-- EXERCISE DETAILS --
Using the listing below, give the number of lines in which the string "computer" appears, and nothing else.

-- SUPPLIED RECORDS --

---------------

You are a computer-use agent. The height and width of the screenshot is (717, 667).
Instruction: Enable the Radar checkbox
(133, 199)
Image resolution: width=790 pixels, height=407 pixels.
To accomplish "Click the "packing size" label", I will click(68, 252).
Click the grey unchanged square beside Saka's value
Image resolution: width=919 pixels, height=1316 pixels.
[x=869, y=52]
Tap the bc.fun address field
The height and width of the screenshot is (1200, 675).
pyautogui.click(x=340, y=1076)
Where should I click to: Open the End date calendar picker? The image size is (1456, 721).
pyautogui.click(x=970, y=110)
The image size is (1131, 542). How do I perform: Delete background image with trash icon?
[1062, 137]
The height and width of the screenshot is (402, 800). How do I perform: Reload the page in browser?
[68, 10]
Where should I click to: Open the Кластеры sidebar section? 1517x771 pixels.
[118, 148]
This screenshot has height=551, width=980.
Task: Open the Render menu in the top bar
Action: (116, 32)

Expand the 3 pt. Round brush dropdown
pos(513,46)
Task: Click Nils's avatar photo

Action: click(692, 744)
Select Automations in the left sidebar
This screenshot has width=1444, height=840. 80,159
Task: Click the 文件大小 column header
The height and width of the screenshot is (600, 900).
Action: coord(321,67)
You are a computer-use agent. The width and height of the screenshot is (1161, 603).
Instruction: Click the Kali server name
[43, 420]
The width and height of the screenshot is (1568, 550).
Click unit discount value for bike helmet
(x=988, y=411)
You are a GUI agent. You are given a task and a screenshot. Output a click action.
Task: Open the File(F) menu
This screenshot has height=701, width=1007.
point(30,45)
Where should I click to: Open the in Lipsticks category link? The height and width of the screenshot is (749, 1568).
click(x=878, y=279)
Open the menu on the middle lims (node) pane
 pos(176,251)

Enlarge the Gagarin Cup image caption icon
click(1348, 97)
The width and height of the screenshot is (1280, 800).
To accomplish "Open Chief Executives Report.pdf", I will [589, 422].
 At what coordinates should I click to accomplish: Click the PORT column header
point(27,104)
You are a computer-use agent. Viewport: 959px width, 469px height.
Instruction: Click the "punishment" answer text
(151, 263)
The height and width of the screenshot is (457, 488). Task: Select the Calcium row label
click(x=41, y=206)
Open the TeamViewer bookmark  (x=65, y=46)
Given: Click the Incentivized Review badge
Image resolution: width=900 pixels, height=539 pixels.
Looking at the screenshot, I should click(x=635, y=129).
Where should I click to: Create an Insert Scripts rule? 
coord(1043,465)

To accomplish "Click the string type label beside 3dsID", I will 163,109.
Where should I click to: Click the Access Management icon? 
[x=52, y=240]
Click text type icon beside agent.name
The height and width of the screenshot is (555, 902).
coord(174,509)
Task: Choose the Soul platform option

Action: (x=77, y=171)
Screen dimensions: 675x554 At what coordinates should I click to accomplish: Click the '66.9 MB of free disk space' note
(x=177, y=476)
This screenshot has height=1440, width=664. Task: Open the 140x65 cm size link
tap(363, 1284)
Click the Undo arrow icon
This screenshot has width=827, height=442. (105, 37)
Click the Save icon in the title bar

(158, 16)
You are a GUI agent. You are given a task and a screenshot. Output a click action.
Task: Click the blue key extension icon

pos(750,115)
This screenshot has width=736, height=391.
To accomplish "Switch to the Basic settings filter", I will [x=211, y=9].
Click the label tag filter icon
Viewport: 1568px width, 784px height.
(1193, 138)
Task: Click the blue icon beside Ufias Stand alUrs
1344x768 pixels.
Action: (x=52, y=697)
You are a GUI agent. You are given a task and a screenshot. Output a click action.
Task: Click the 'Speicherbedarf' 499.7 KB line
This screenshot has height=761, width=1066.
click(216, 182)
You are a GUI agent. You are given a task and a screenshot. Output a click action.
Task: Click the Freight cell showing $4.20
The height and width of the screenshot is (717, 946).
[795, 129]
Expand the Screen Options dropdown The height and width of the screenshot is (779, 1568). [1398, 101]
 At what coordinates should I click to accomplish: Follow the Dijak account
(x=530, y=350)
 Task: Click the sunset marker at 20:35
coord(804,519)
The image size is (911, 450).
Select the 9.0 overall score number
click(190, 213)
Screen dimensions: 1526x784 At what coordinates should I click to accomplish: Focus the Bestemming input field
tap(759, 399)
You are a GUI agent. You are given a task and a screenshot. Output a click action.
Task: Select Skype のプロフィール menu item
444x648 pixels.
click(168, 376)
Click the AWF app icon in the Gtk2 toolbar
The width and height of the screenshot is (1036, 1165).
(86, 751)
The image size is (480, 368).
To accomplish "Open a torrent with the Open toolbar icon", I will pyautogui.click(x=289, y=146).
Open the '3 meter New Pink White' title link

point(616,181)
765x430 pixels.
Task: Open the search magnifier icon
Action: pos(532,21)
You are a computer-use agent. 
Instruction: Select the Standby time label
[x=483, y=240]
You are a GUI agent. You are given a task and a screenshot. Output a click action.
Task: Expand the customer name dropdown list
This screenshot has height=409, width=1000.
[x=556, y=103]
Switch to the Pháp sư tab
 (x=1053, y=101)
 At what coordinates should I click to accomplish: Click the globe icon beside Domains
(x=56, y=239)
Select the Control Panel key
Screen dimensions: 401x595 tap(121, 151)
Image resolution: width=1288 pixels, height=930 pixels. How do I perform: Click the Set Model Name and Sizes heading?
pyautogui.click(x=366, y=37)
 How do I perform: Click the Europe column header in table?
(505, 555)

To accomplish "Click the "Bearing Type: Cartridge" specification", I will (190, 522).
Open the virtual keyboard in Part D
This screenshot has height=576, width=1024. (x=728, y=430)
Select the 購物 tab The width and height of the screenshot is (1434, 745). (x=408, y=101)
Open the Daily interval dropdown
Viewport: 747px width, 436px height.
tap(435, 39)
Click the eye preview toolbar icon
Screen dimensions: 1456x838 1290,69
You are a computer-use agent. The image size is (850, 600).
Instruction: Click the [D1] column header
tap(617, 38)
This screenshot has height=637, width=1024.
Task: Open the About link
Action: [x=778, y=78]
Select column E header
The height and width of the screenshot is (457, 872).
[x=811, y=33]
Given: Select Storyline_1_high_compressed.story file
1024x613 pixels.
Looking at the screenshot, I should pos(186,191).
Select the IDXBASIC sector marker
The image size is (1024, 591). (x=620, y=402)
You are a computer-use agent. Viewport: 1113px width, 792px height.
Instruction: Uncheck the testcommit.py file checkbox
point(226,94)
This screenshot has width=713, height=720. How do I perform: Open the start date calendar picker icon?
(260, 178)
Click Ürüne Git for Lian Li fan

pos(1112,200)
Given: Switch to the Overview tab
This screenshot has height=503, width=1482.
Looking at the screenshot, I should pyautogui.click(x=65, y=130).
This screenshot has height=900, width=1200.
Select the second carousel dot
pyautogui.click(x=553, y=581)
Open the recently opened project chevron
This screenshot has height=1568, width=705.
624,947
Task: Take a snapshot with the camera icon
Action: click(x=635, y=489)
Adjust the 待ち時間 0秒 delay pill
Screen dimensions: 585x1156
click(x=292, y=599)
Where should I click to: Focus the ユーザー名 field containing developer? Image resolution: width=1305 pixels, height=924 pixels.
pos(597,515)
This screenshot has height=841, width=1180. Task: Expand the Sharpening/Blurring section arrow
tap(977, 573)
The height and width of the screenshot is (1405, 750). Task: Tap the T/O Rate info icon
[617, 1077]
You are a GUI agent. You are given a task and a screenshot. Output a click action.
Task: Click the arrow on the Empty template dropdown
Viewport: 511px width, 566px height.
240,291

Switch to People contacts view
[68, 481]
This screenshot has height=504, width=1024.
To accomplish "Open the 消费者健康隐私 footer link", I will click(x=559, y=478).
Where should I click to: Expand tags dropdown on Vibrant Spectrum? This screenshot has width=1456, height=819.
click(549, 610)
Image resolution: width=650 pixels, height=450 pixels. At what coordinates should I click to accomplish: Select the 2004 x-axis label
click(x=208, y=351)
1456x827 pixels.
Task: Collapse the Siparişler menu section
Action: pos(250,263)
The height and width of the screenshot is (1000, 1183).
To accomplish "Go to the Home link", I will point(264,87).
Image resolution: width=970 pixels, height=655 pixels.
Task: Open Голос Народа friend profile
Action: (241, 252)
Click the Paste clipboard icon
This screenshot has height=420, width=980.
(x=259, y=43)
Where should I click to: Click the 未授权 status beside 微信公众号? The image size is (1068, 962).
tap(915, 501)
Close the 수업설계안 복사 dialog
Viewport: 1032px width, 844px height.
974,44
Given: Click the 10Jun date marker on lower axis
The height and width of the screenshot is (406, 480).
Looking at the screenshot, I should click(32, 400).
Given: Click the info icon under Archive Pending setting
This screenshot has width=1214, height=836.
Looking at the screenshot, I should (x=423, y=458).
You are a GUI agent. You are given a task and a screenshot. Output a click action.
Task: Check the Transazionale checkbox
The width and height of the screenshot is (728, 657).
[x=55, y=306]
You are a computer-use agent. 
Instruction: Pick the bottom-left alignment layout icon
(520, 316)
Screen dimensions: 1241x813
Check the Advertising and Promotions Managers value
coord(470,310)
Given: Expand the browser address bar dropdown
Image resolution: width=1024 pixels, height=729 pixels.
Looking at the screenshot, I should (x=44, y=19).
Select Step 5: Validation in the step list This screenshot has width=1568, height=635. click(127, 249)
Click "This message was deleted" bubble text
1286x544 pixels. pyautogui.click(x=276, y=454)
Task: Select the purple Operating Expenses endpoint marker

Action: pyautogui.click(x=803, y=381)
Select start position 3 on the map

---------------

-- EXERCISE ANSWER --
7